Activity
Output only the lines that run from the line holding "You are a GUI" to the end of the data below, including both ends, without any pictures.
☆ ☆ ☆ ☆ ☆ ☆ ☆
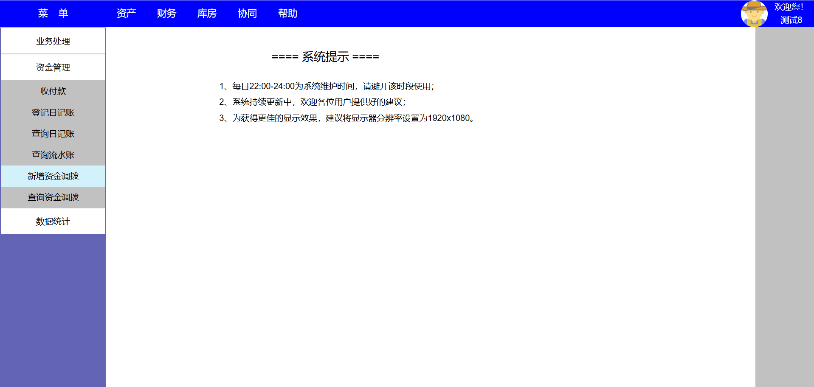Select 收付款 in the sidebar
The width and height of the screenshot is (814, 387).
(x=53, y=91)
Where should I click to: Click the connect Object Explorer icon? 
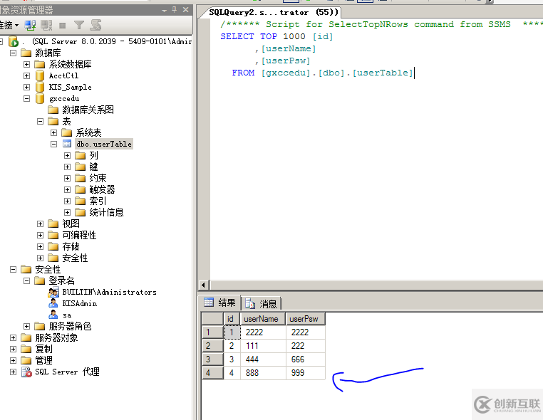[30, 25]
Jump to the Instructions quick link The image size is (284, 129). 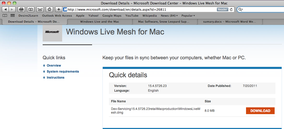click(55, 78)
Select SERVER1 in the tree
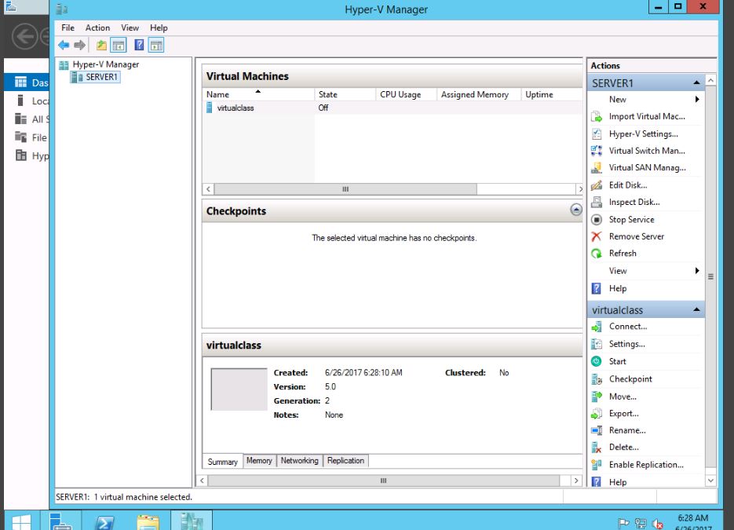The height and width of the screenshot is (530, 734). coord(102,77)
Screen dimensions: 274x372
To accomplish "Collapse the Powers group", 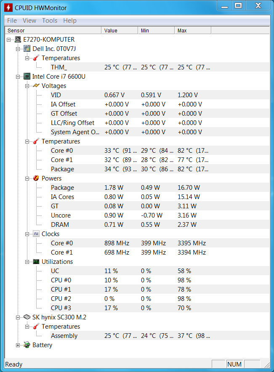I will (27, 178).
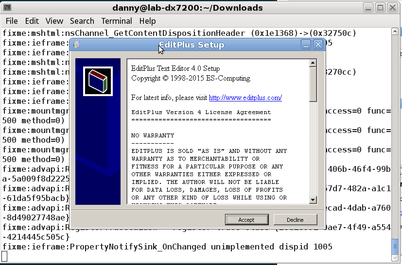Open the View menu
Viewport: 402px width, 265px height.
click(54, 21)
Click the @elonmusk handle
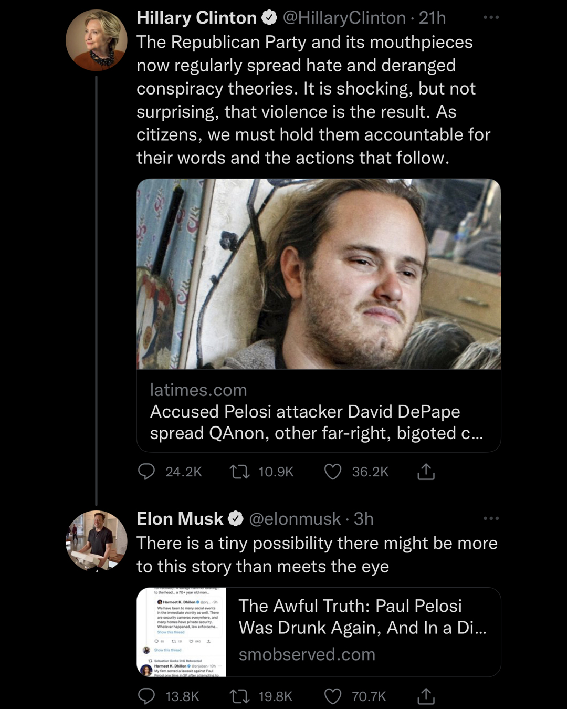The height and width of the screenshot is (709, 567). click(x=295, y=519)
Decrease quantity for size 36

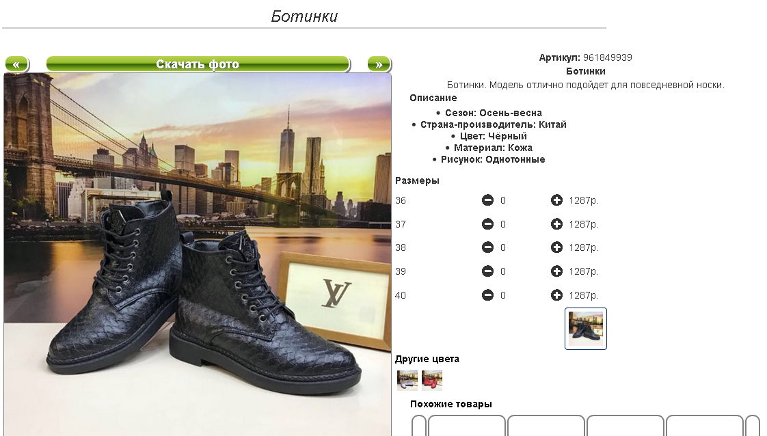487,200
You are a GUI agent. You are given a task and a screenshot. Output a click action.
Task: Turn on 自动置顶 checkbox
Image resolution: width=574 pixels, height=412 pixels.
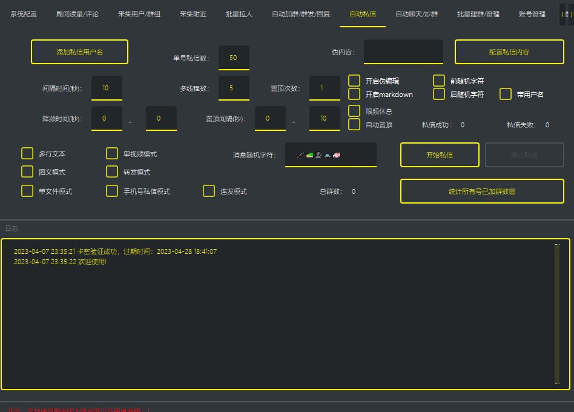coord(354,125)
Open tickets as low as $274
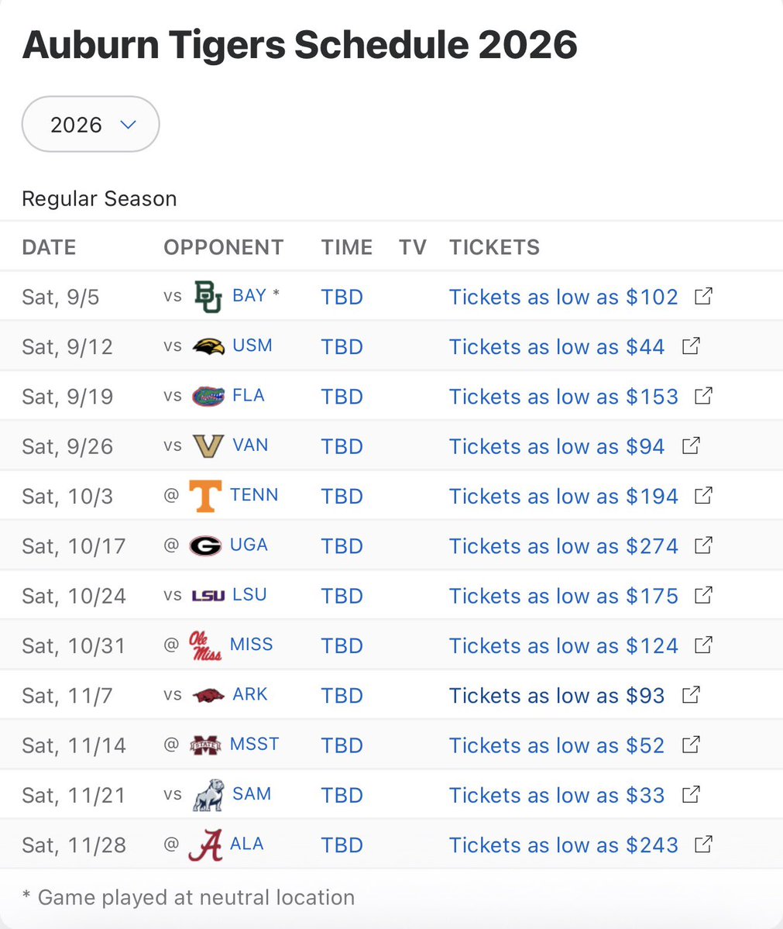The height and width of the screenshot is (929, 783). 563,546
☆ ☆ ☆ ☆ ☆ ☆ ☆
Output below
You are a GUI agent. You are given a task and a screenshot. Output a click action.
Task: Turn on 自动置顶 checkbox
Image resolution: width=574 pixels, height=412 pixels.
coord(354,125)
Open tickets as low as $274
The height and width of the screenshot is (929, 783). 563,546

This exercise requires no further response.